Son dönemlerde basında Sabetayizm ve Sabetay Sevinin hayatı hakkında yapılan yorumlardaki artış dikkat çekmektedir. Bu durum akla önemli bir soruyu getirmektedir. Ortaya çıktıkları tarihin üzerinden 350 yıl geçmesine rağmen hala tepkilere neden olan ve her dönem merak edilen Sabetaycılar, dünyaya kapattıkları kapıların arkasında nasıl bir hayat yaşamaktadırlar?
Sabetaycılık kavramı ve bununla eş anlamlı olarak kullanılan Dönmelik ifadesi, 17. yüzyıl Osmanlı İmparatorluğu topraklarında ortaya çıkmıştır. O dönemden bu yana, Sabetaycılar ya da Dönmeler deyimleri, belirli bir insan grubunu tanımlamak için kullanılmış ve tartışıldığı her dönemde bu grup hakkında üretilen çeşitli dedikodular ve komplo teorileri sonucunda şu soru akla gelmiştir: Sabetaycılar söylendiği gibi büyük güçlere ve Müslümanlara karşı karanlık planlara sahip midirler? Bu noktada Sabetaycılığın tarih içindeki gelişimini incelemekte yarar vardır.
Sabetaycılığın Doğuşu
Tarihteki sahte Mesihlerin en ünlüsü olan ve Sabetaycılığa ismini veren Sabetay Sevi, 1626 yılında İzmirde doğmuş, çocukluk ve gençlik yıllarını bu şehirde geçirmiştir. İzmirin tanınmış hahamlarından İsak dAlbadan Tevrat, Talmud ve Kabala eğitimi alan Sevi, Rabbi Josef Eskapadan ise mistisizmi öğrenmiştir.1 Genç yaşta Kabalaya büyük ilgi duyan Sabetay Sevi, böylece Kabalist olmaya, Kabalaya uygun bir yaşam sürmeye karar vermiştir.

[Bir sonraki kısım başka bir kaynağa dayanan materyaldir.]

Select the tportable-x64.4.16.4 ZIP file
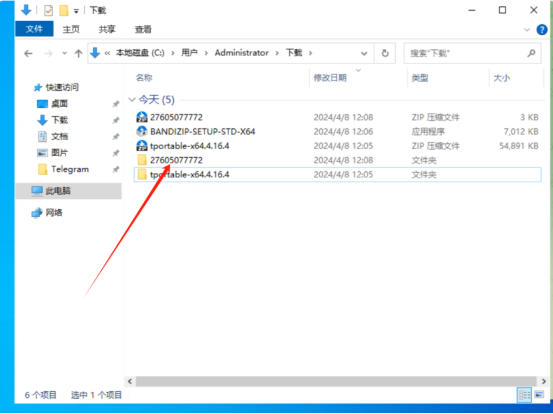This screenshot has height=414, width=553. tap(190, 146)
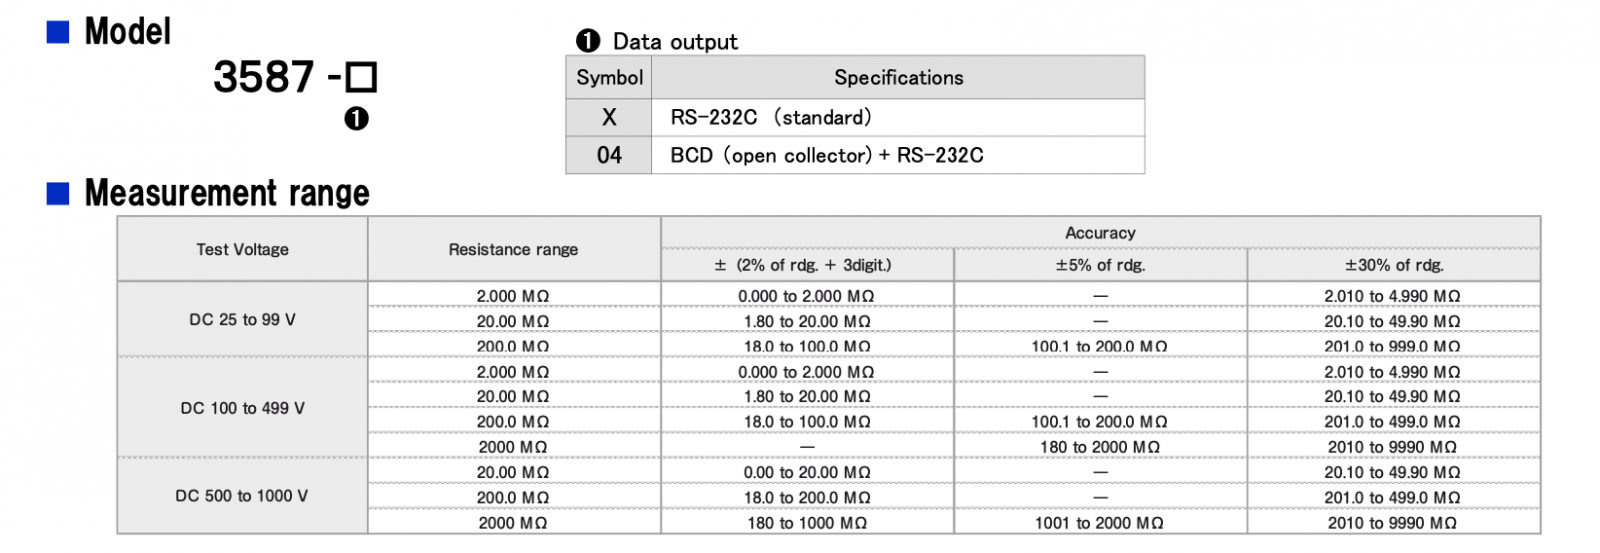The width and height of the screenshot is (1600, 553).
Task: Select the DC 500 to 1000 V cell
Action: click(x=242, y=496)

Daha 15 yaşında geniş bir Kabala bilgisine sahip olan Seviye göre bir gerçek vardı: O da Kabalanın dünyasıydı.2 Bu nedenle kendine rehber ve yol gösterici olarak Kabalayı edinmişti.
22 yaşına geldiğinde, Sabetay Sevi Mesihliğini ilan etti ve çok sayıda insanı kendi sapkın fikirlerine ortak etmeyi başardı. Çevresinde toplananların sayısı günden güne artıyordu. Bu gelişmelerden en çok rahatsız olanların başındaysa, önde gelen Yahudi din adamları geliyordu. Hahamlar onu lanetleyip aforoz ettiler. Kendisine karşı oluşan büyük tepki nedeniyle Sevi, İzmirden ayrılmak zorunda kaldı ve faaliyetlerine İstanbul, Selanik, Atina, Kahire ve Kudüste devam etti.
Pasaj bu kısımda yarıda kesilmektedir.